There were too many droppings of the proverbial ball with the Marjory Stoneman Douglas High School shooting and a MAJOR lack of communication between MANY factions that should have been working together to bring awareness to Cruz and the possibilities that ended in one tragic reality.
Here’s one idea from Gingrich Productions and Fox news…
Wednesday’s tragic attack at Marjory Stoneman Douglas High School in Parkland, Florida is a deeply painful reminder of how much we have failed to honestly confront the problem of school shootings in America.
Putting up “Gun-Free Zone” signs is not a solution. It is an act of self-deception. By definition, the determined killers carry their guns past the signs. They are not slowed down for one second by community sentiment.
The current strategies of responding to a violent threat by either freezing students in place or accelerating student evacuation both carry seeds of disaster. Freezing the students in place simply sets them up to be killed methodically by a brutal, evil or mentally ill person. Having them flee may lead them to run right into the path of the killer.
America is not going to become gun-free. Firearm-specific bans, such as bans on semi-automatic rifles, won’t have an impact because the majority of mass shootings in the United States are committed with semi-automatic handguns.
In fact, the deadliest school shooting in our history, in April 2007 at Virginia Tech, was committed with handguns. Therefore, the danger of evil, insane or politically-religiously motivated people killing the innocent will remain.

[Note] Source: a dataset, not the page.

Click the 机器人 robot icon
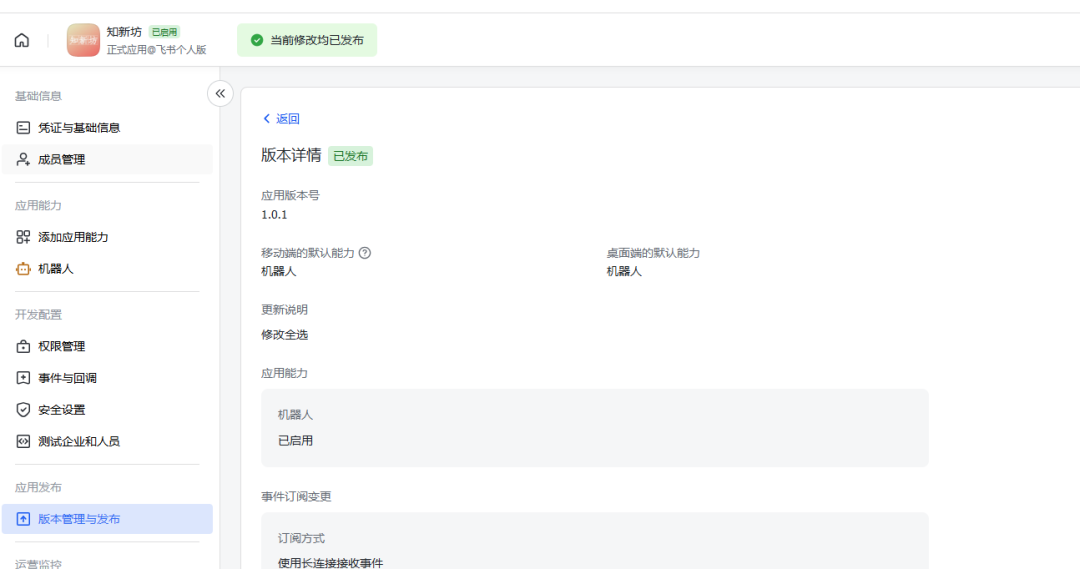 tap(24, 269)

Mental health-focused “solutions” are incompatible with civil liberties. America is not going to adopt laws to apprehend or restrict every person who might become dangerous. That would trap hundreds or even thousands of innocent people to try to stop the few truly deranged, dangerous people. Each killer’s threat is much more obvious after the killings.
After each wave of killings, we wring our hands, say strong words and do little.

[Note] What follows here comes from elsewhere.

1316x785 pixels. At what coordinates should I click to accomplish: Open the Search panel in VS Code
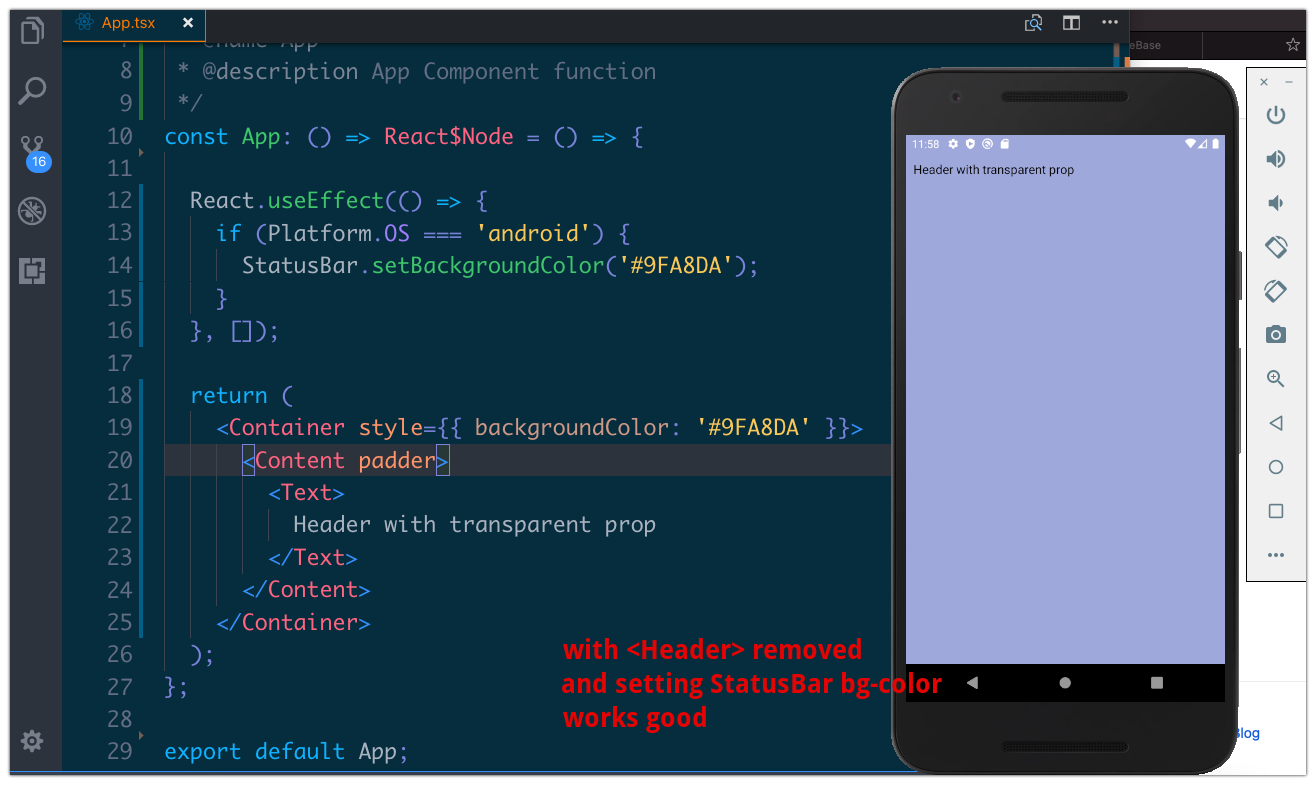pos(32,90)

The fact is, evil people with guns must be stopped by good people with guns.
Furthermore, the faster good people can respond, the fewer innocent people will be killed.

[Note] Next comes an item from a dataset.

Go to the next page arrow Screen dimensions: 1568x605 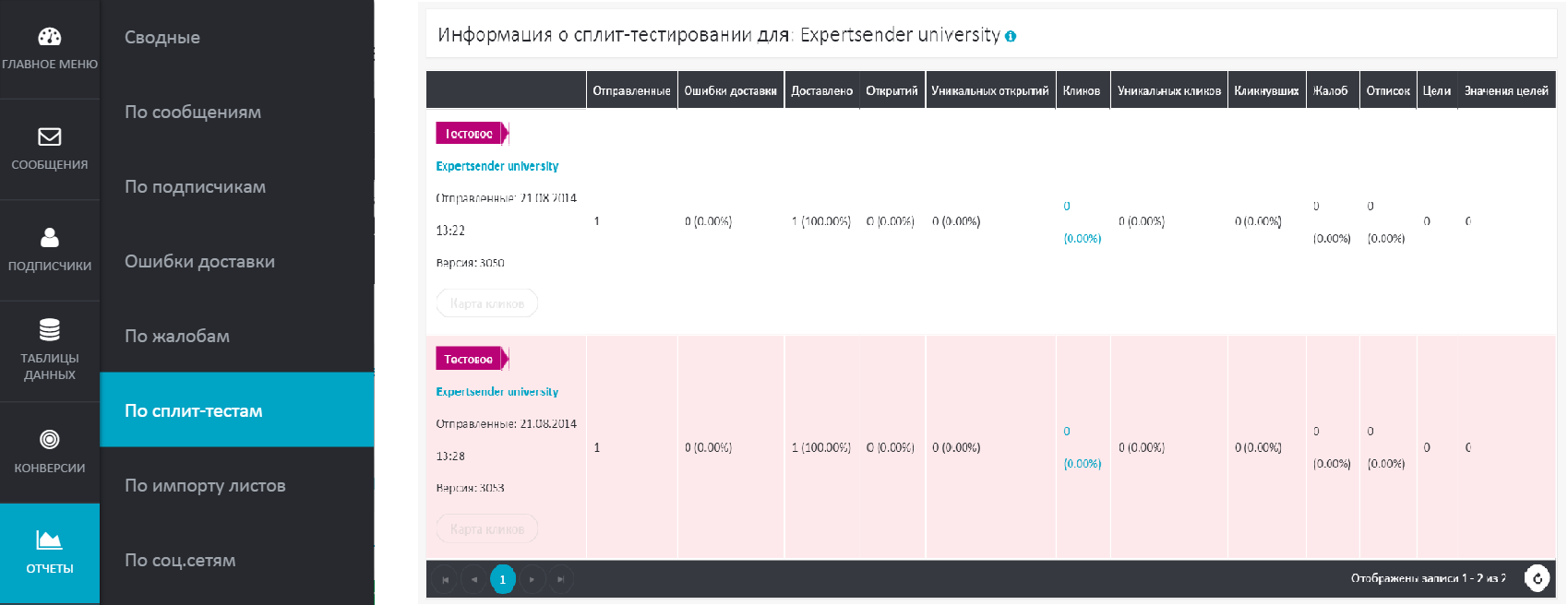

Every school in America should have several teachers and administrators trained in firearms who are permitted to carry concealed weapons. The number of these “protectors of the innocent” in each school should be determined by the number of students.
Agreeing to serve in this role might be encouraged with an appropriate monthly stipend. After all, in Georgia, teachers who agree to serve as coaches are paid stipends ranging from $150 to as much as $400 (and sometimes more for large football programs). Surely, we can afford to provide this type of incentive to people who want to help protect our children.
Because these protectors would have concealed weapons and not be in uniform, would-be killers would have no idea who might be capable of ending their threat by ending them.
This idea is the same principle behind the Federal Air Marshal Service, which was rapidly expanded after the September 11, 2001 terrorist attacks. The marshals provide countervailing force to stop terrorists.
Furthermore, because air marshals are unidentifiable (they wear plain clothes and their weapons are concealed), would-be terrorists don’t have a target to attack first.
If we are really serious about protecting our children, we must have trained and equipped protectors prepared to handle this type of situation whenever there are school activities. The Parkland school had an armed officer assigned to the campus, but the officer never encountered the shooter and was not able to respond in time.
Dramatically increasing the presence of uniformed, visibly-armed security guards, however, might create an environment ill-suited for learning.
Instead, teachers and administrators serving as protectors could complement and support the dedicated officer or security personnel who are already serving in many schools.
This combination of using uniformed police officers to handle standard school security challenges – while also having responsible adult protectors who are already going to be working in the school prepared to provide additional force in the case of a catastrophic emergency, like a mass shooting – is the most effective and practical way to protect our children.